Dr. Othman Qazzaz, head of research at the Custodian of the Two Holy Mosques Institute for Hajj and Umrah Research at Makkah’s Umm Al-Qura University, said that his researchers have explored a wide range of intuitive traffic reduction measures, including pedestrian walkways, and independent roads reserved solely for pilgrims and emergency vehicles.
“The institute has sought to help pilgrims perform Hajj and Umrah in ease and peace, most notably by introducing the shuttle bus program and expanding the transportation means provided for pilgrims between Makkah, the central area and their accommodation,” Qazzaz told Arab News.
Since it was established 10 years ago, the shuttle bus program, in particular, has boosted capacity while also reducing congestion. And, because of the city’s mountainous topography, a network of 59 bridges and 66 tunnels has been established over the past four decades to offer additional avenues for vehicles and pedestrians entering the center and to help avoid bottlenecks.
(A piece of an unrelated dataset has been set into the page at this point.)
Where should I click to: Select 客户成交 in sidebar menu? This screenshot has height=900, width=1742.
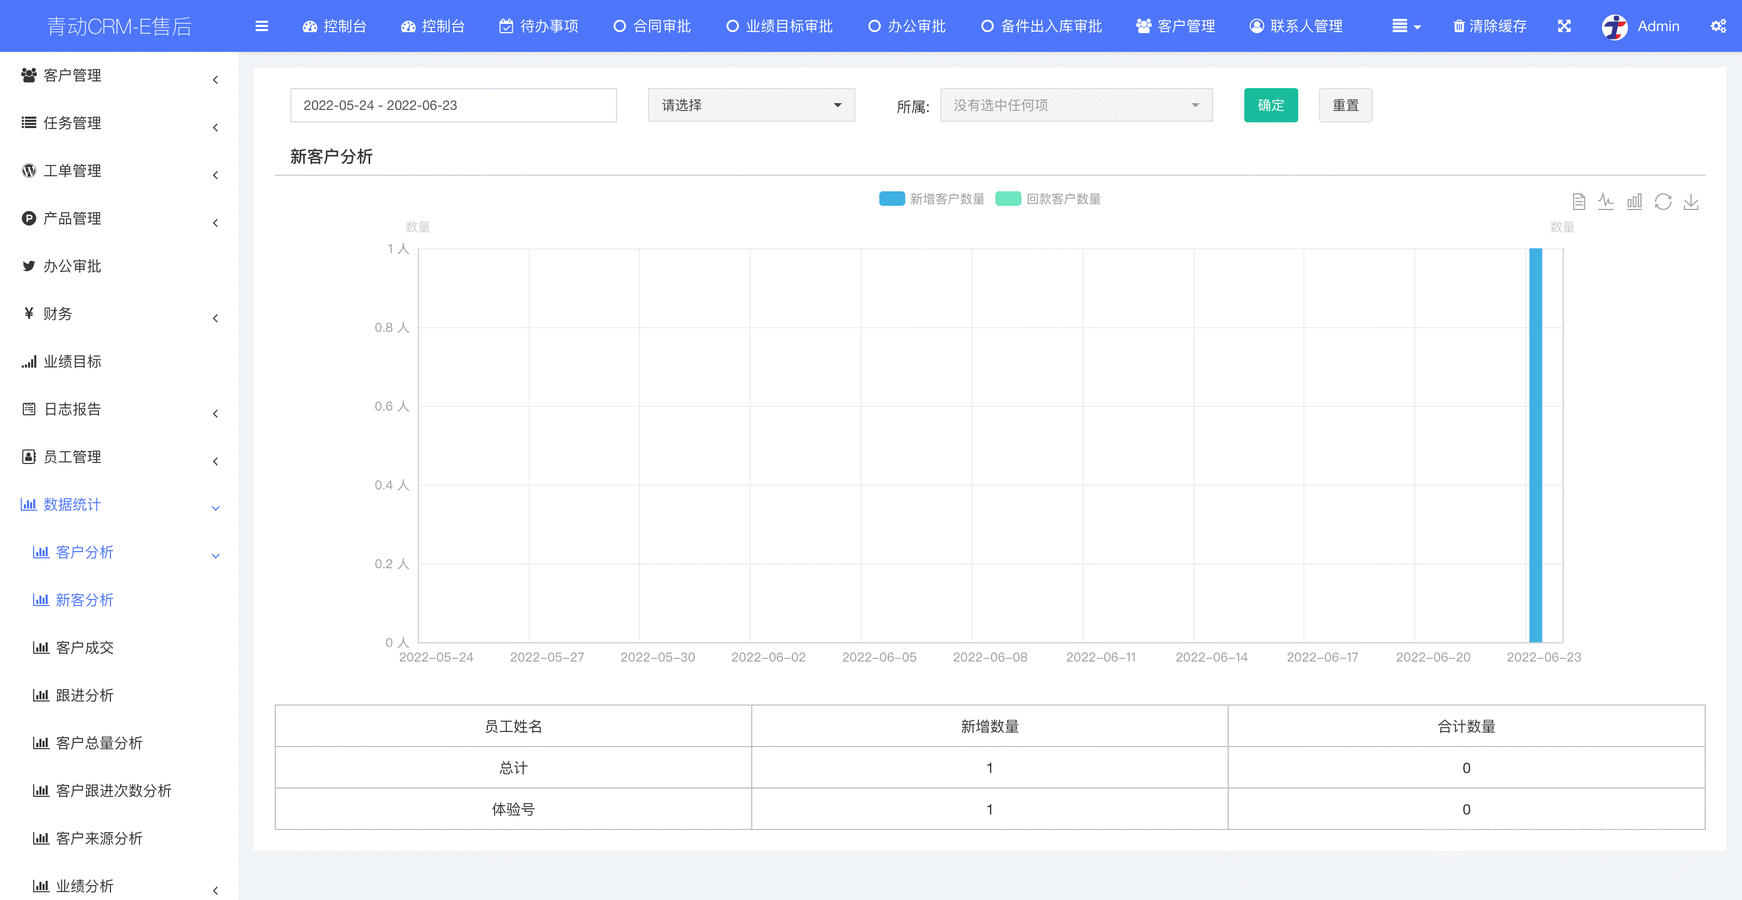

Raad bin Mohammed Al-Sharif, spokesperson for Makkah municipality, told Arab News the city’s tunnels and holy sites have been equipped with command-and-control systems and a centralized CCTV surveillance network to allow officials to monitor and relieve areas of congestion.
In order to prevent congregations becoming too large, particularly given the threat of stampedes and the need to maintain coronavirus social-distancing, officials are directing pilgrims to gather at four main entrances: Al-Taneem, Al-Sharai, the Kor checkpoint and the Al-Shumaisi security zone.
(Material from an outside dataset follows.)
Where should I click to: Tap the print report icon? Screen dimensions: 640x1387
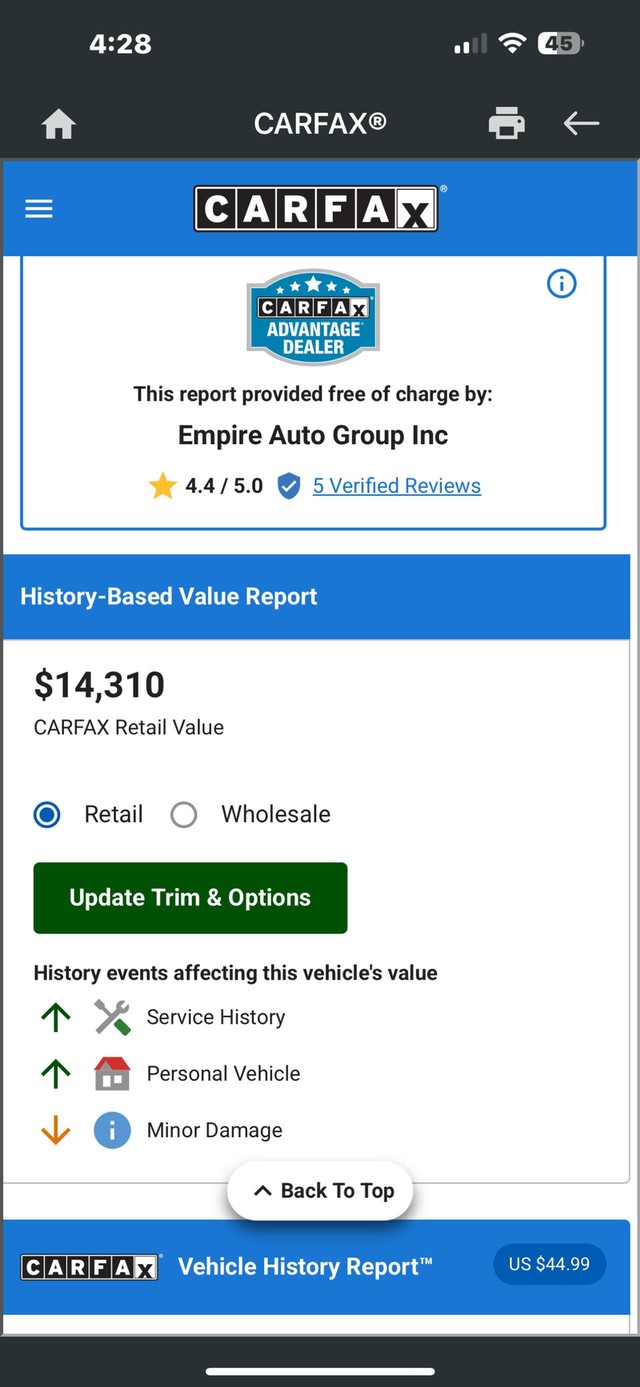507,123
Years of careful site testing and topographical surveys have gone into this vast urban reimagining, along with extensive data gathering and public questionnaires to help determine areas of high demand, possible pressure points and where there is space for improvement.
In particular, researchers have examined current and future demand for services between Mahbas Al-Jinn, Kudai and the Grand Mosque, the economic and environmental viability of various modes of transport, and the likely impact of greater traffic on the quality of services on offer. Similar surveys have also been conducted in Madinah to improve transport infrastructure.
The hardships of the road to Makkah and Madinah, as well as the facilities on offer when pilgrims arrive from the distant corners of the Islamic world, have eased over the centuries, and the means of getting there have changed beyond recognition.
Nevertheless the same spiritual yearning that brought those early pilgrims across oceans, deserts and continents remains to this day — and grows with each passing year.